:: Exercise requirements ::
Filter the records below down to lines containing "computer".

:: Collection entries ::
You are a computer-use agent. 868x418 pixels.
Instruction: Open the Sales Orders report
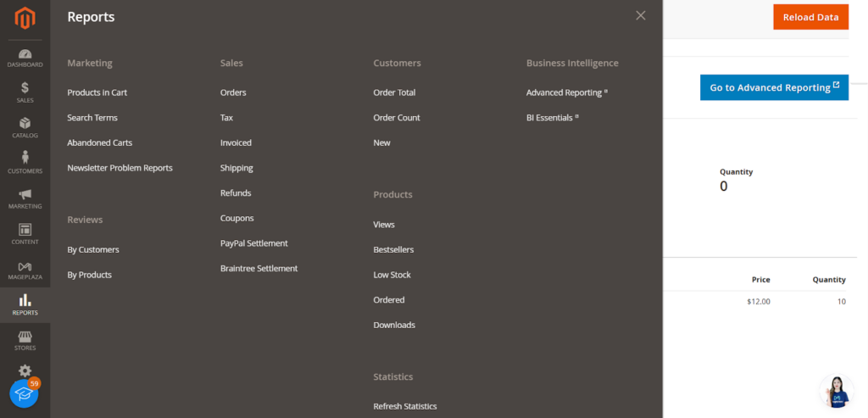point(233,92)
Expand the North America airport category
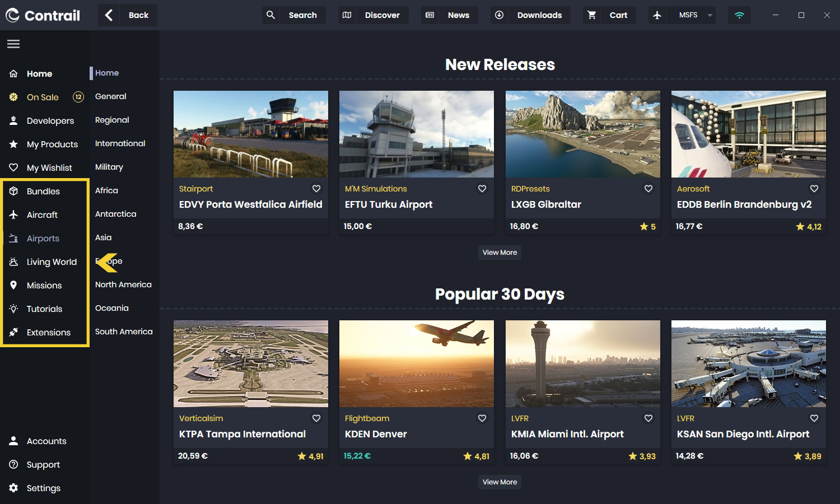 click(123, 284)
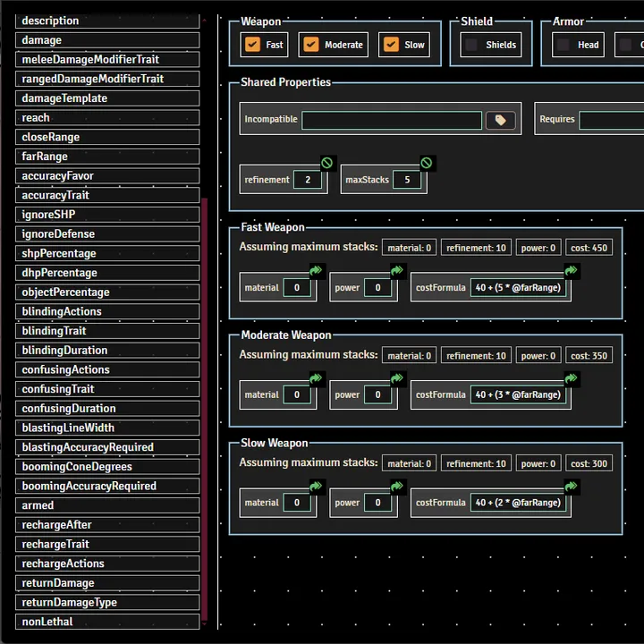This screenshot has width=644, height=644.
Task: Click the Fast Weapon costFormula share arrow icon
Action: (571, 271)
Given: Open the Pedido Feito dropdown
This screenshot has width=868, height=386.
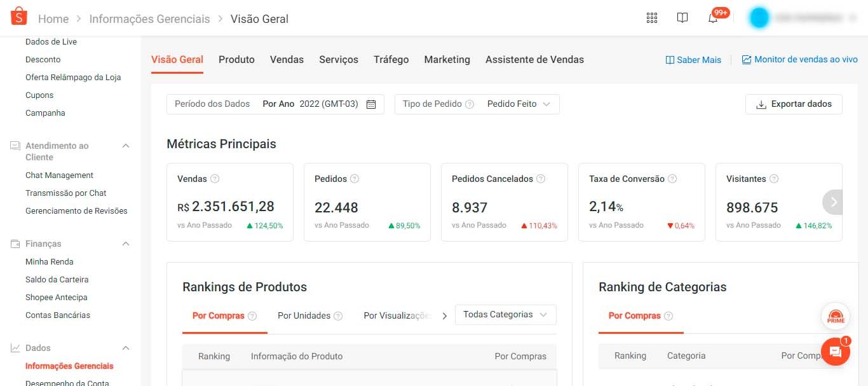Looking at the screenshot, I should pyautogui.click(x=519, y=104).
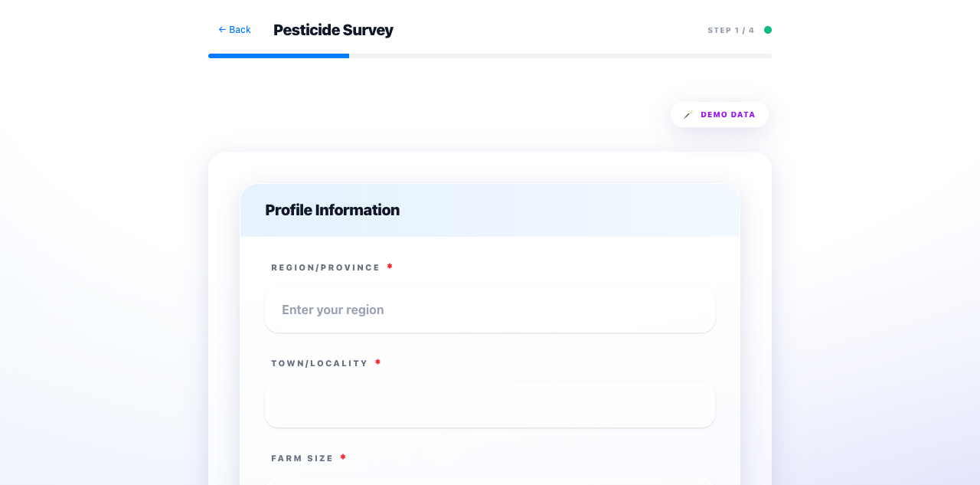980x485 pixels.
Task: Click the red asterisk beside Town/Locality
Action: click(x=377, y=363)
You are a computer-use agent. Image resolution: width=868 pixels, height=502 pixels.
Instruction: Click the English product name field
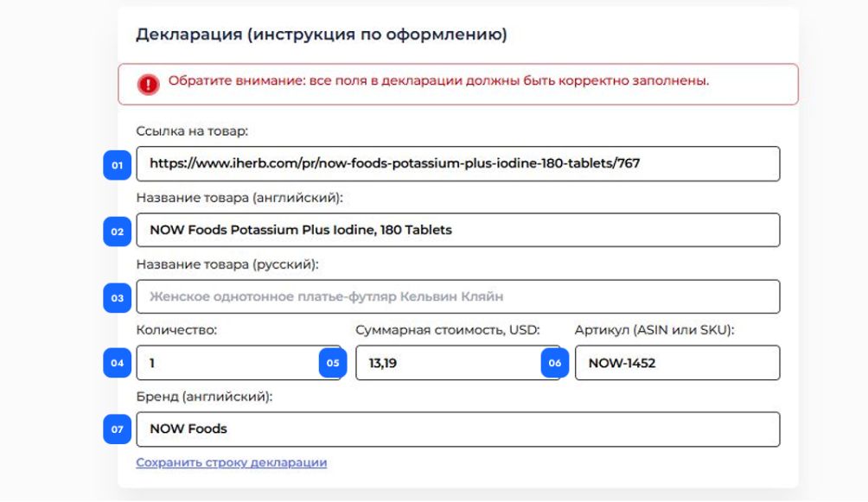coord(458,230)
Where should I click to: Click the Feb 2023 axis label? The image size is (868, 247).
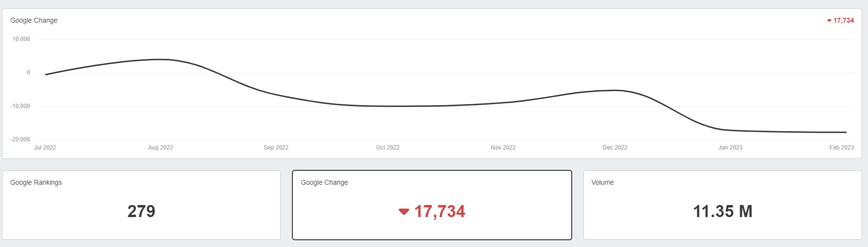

* * *

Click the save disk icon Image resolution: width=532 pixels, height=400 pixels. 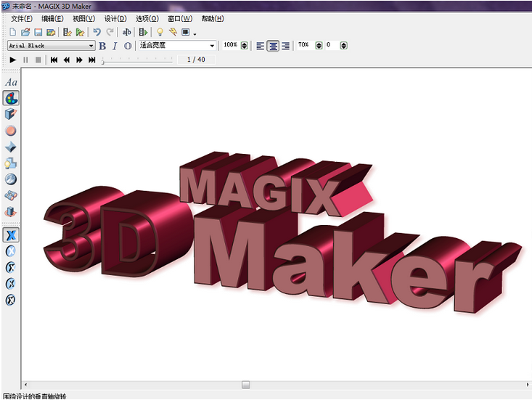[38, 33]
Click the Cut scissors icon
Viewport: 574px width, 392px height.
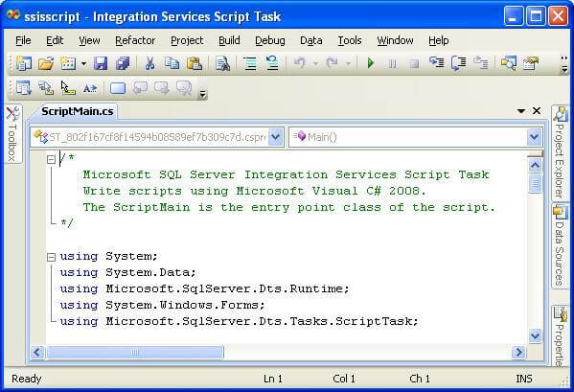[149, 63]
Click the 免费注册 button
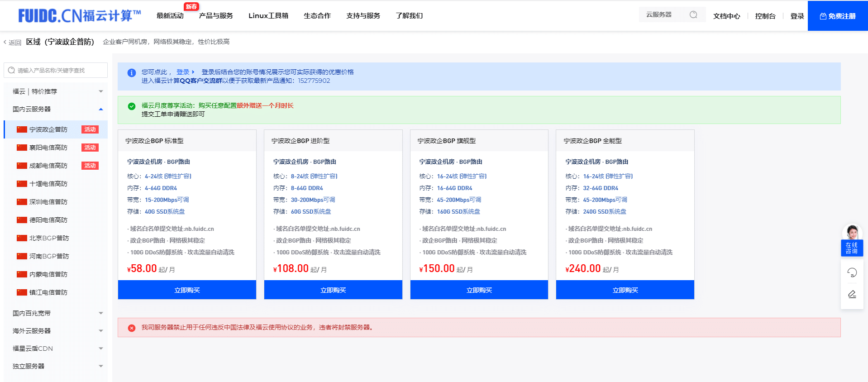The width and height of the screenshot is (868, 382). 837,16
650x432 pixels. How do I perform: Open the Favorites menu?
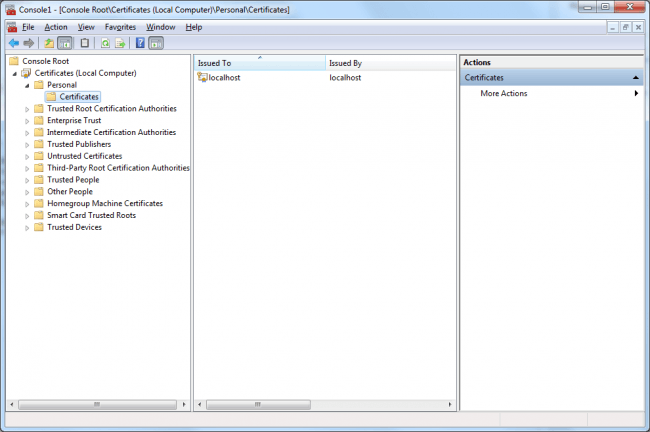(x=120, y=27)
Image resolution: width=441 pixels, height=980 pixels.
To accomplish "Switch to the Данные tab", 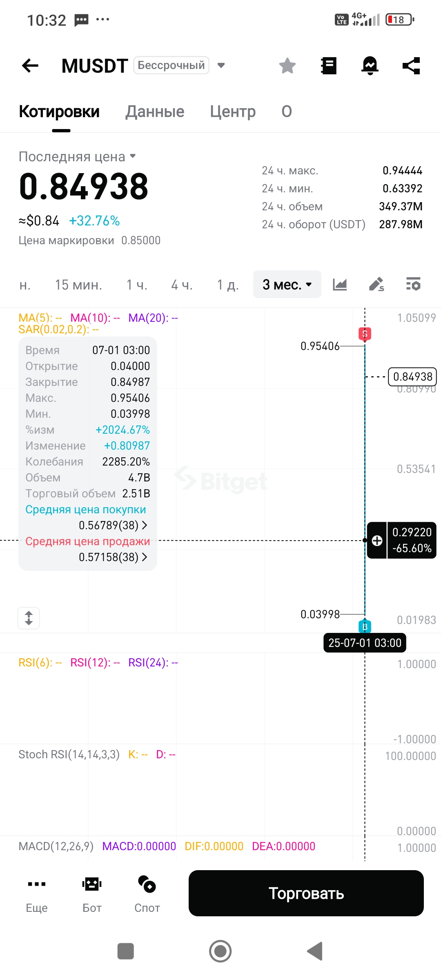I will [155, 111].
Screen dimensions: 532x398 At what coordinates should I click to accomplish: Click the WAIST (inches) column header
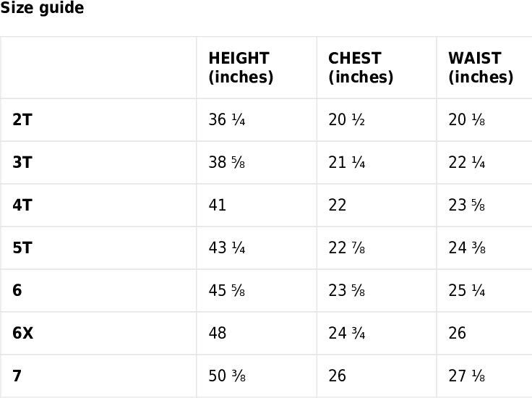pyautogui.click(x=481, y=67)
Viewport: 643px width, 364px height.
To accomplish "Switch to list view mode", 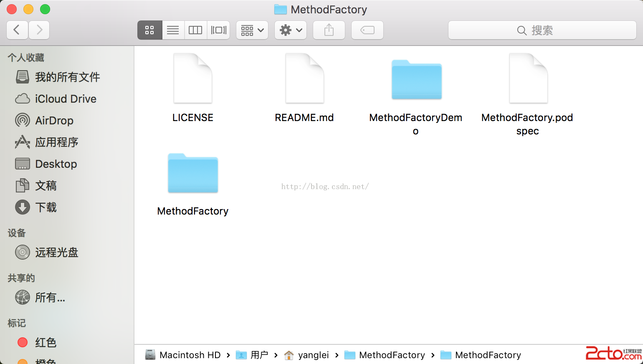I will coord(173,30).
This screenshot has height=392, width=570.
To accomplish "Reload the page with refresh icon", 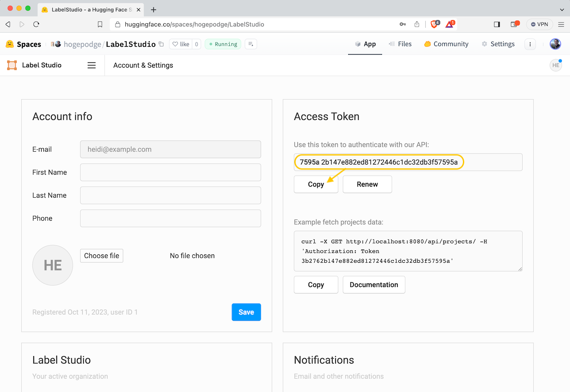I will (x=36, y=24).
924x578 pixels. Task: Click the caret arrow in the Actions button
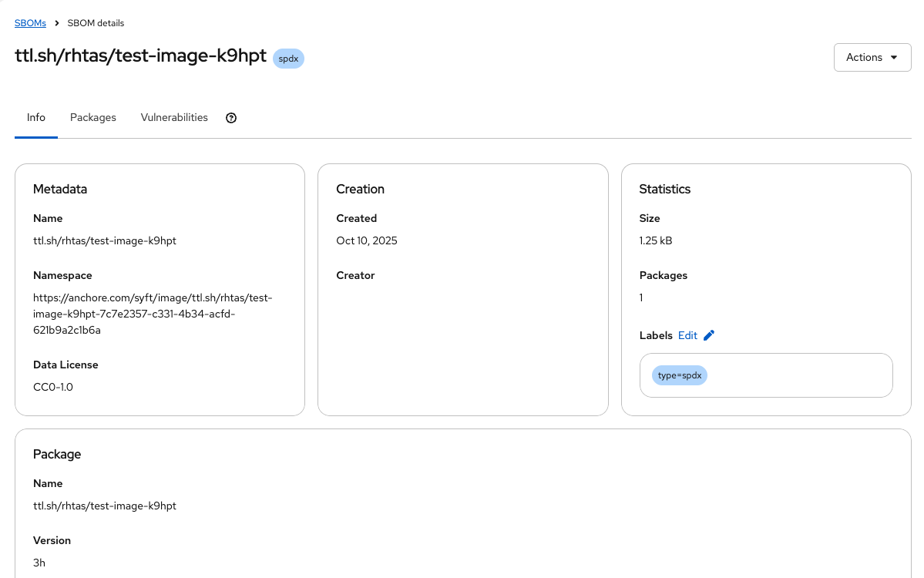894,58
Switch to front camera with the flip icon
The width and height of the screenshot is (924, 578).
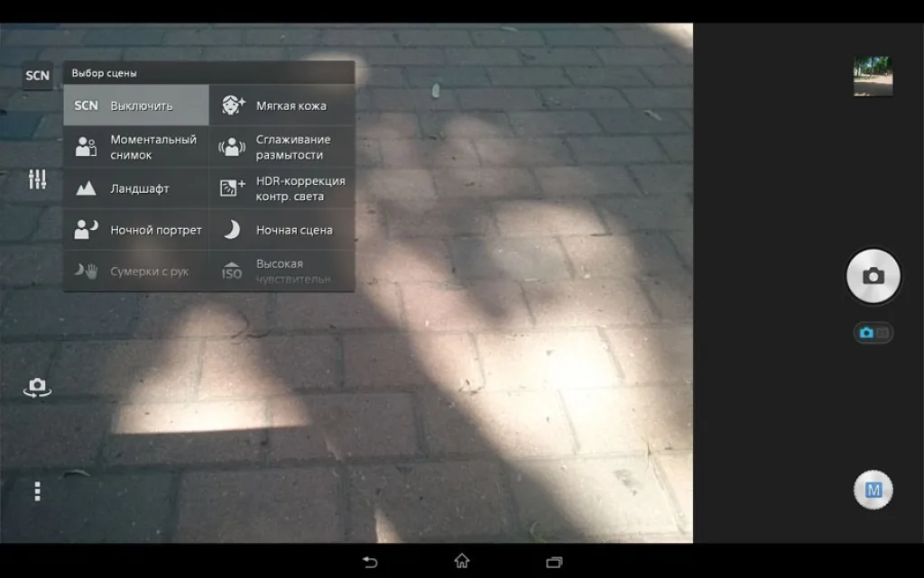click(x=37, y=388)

:: Response to this exercise ::
You are a computer-use agent. 868x418 pixels.
You are a computer-use agent. Image resolution: width=868 pixels, height=502 pixels.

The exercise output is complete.